Part of the centennial project involved $8 million in renovations to the facility. This included updating 42,000 square feet of an iconic design, adding 7,720 more feet and a new entrance and lobby.

A series of events, including screnings of film by USN alumni and the launching of two commemorative books, are part of the celebration. There will be an all-class reunion the first weekend in May.

The Peabody Demonstration School began as a model for Peabody College students to learn the cutting-edge teaching methods of the day. The idea was to help would-be teachers study best practices and test them in a real classroom.

It wasn’t long before it got the attention of important people outside of Nashville.

The school moved to its current location on Edgehill Avenue in 1925 with the help of a $750,000 grant from the Rockefeller Foundation. When the new building was dedicated, Alexander declared that it would be a “school to surpass all others.”

“To say that in Nashville, Tennessee in the 1920s is stunningly bold, and that’s our origin story,” Durnan says. “So I think it challenges us to be bold and to aim high and to expect more. The highest calling for us is to do something that would make our predecessor proud.”

The school ran into trouble in the 1970s and was almost forced to close. In 1974, Peabody College announced it would close the demonstration school because of financial difficulties. The announcement fueled a group of parents, teachers and friends of the school to rally to save it.

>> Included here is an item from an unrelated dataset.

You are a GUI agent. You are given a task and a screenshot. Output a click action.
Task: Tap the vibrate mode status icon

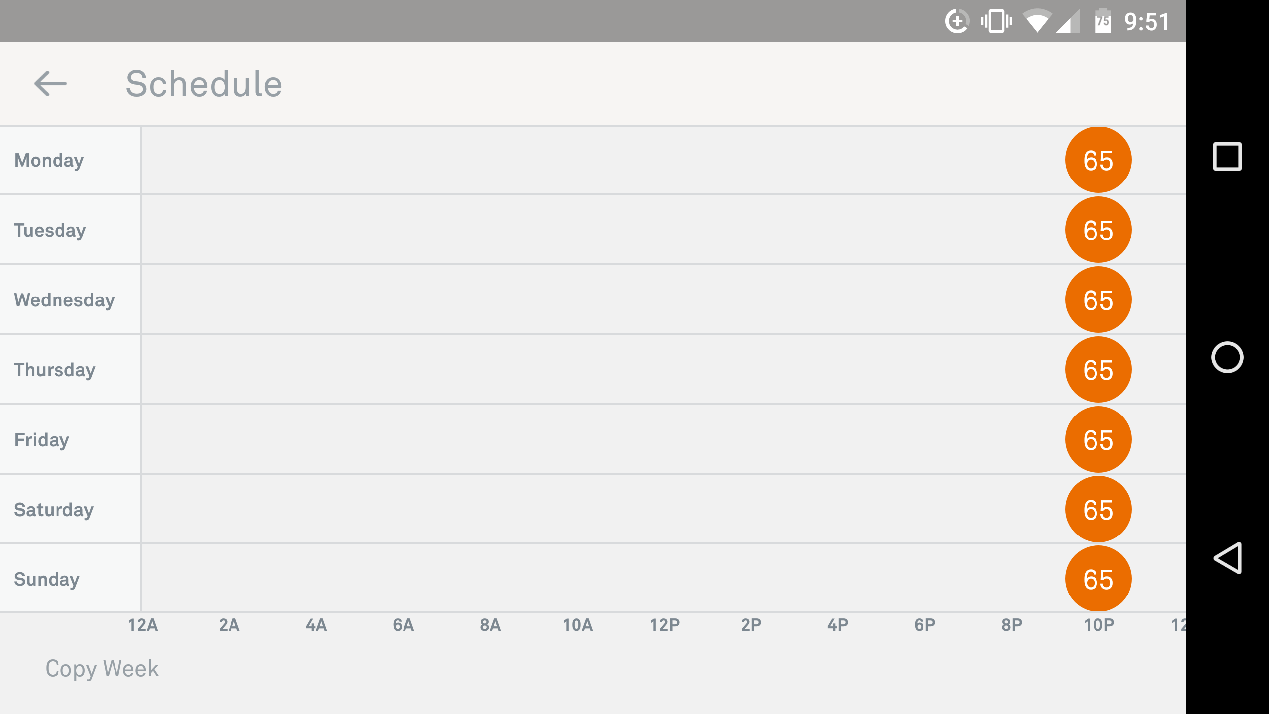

USN was among the first schools in Nashville to desegregate and had been welcoming to people of different religious, ethnic and racial backgrounds.

“In the ’70s, what was at the heart of the urgency of keeping the doors open was keeping an option available for families who celebrated difference in the school,” Durnan explains.

Parents and supporters bought the school gave it its new name.

Today, the school has a student population of 1,050 in grades K-12.

Notable alumni include:

  • Pulitzer Prize-winning author and historian Robert K. Massie, whose books include “Nicholas and Alexandra and Catherine the Great” and “Portrait of a Woman”
  • Jad Abumrad, founder and cohost of Radiolab on NPR
  • Gideon Yu, co-owner of the San Francisco 49ers and former CEO of Youtube and Facebook
  • Stanford Moore, a chemist and winner of the Nobel prize in chemistry
  • Jenny Boucek, a WNBA coach and former player.

USN no longer serves as a demonstration and training school for teachers. But the school has remained relevant over the generations, Durnan says, noting the school has been pragmatic and focused on what should be taught as opposed to staking itself on any particular teaching orthodoxy.

Another reason the school has thrived is because of its commitment to getting different voices in the conversation, he adds.

“This place has been welcoming to people of different backgrounds for a very long time,” he said. “And as Nashville has changed and grown and included more and more diversity in its population, the school has benefited.”